I really like the fact that the lil magnets can be raised or lowered to bring the rings flush to the plate!!!! I'm not sure if this can be accomplished with any of the other insert options??


----------



## timbertailor (Oct 4, 2009)

TwoSkies57 said:


> I really like the fact that the lil magnets can be raised or lowered to bring the rings flush to the plate!!!! I'm not sure if this can be accomplished with any of the other insert options??


I was contemplating a new table saw with a router in one wing. I will keep the 5625-26 part number in mind. I could just move my current router to the table and use the 26 in my current table.

As far as noticing any drift, I have not. Maybe I just got lucky or mine was calibrated from Woodpecker better. No signs of any slack. The brake seems to be adjusted perfect from the factory too.

Once I start on the drawers and doors of my current project, I should have a much better idea of the setups merits and limitations. I will try to remember to provide feedback then.


----------



## TwoSkies57 (Feb 23, 2009)

Hey Brad... 

Im a big fan of the TS/RT combo's. Especially when shop space is at a premium. When I was first considering what to do about a RT table. I looked long and hard at adding onto my TS. Just one big problem. A 6" basement pole, anchored into the floor and welded to
an I beam. *L*and right in the middle of my basement shop. I'd really like to see how well a workbench, outfeed table, router table and cabinetsaw would work as a combo. build. 
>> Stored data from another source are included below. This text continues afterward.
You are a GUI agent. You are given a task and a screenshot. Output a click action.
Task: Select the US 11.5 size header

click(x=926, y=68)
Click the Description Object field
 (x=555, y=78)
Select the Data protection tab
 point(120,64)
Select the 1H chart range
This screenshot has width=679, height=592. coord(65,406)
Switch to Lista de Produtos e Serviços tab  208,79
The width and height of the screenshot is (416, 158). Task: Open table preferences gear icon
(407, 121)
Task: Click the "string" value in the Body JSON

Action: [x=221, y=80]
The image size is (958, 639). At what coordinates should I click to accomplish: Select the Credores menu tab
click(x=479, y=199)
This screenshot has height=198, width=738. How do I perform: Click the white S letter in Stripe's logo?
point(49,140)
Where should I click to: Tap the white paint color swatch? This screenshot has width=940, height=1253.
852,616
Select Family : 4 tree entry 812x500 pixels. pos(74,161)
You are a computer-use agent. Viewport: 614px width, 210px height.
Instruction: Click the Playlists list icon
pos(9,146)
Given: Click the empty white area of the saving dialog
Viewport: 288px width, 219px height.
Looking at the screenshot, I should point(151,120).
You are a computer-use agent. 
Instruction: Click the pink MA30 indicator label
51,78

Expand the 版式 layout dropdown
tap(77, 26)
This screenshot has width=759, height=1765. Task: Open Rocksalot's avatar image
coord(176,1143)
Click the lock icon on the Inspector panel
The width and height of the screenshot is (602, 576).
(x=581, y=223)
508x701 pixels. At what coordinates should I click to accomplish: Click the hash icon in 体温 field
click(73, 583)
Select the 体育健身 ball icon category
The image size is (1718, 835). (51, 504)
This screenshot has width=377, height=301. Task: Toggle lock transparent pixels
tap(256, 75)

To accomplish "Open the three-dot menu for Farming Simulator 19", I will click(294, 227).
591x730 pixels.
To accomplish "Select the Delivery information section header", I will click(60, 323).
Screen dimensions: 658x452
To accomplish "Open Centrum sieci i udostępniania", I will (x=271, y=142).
The amount of slop I have with my PRL is hardly worth noting. I might have to move the thumbwheel maybe 15/20 degrees before it engages. Like you, the brake works just fine. Just a lil tweak with the allen key and she locks down perfectly.


----------



## stringman (Feb 4, 2010)

I made all of my purchases this weekend. Ended up picking the PC7518, the Woodpecker 27x43 offset table, the Incra LS SuperSystem 17", and the Incra branded PRLV2 with the magnetic rings. Thanks for all of your advice, it went a long way to making the decision. I was planning on getting the Milwaukee 5625, but ended up getting the PC7518 at the Woodworking show for 285 (with the base).

Now it's time to plan out the cabinet and wait for the equipment to show up. I don't have a dust collection system, just a shop vac. Would the shop vac generate enough to work both the fence and a port for the router cabinet or will I need to convince my wife that a dust collection system will need to be the next addition?


----------



## jschaben (Jun 21, 2009)

stringman said:


> I made all of my purchases this weekend. Ended up picking the PC7518, the Woodpecker 27x43 offset table, the Incra LS SuperSystem 17", and the Incra branded PRLV2 with the magnetic rings. Thanks for all of your advice, it went a long way to making the decision. I was planning on getting the Milwaukee 5625, but ended up getting the PC7518 at the Woodworking show for 285 (with the base).
> 
> Now it's time to plan out the cabinet and wait for the equipment to show up. I don't have a dust collection system, just a shop vac. Would the shop vac generate enough to work both the fence and a port for the router cabinet or will I need to convince my wife that a dust collection system will need to be the next addition?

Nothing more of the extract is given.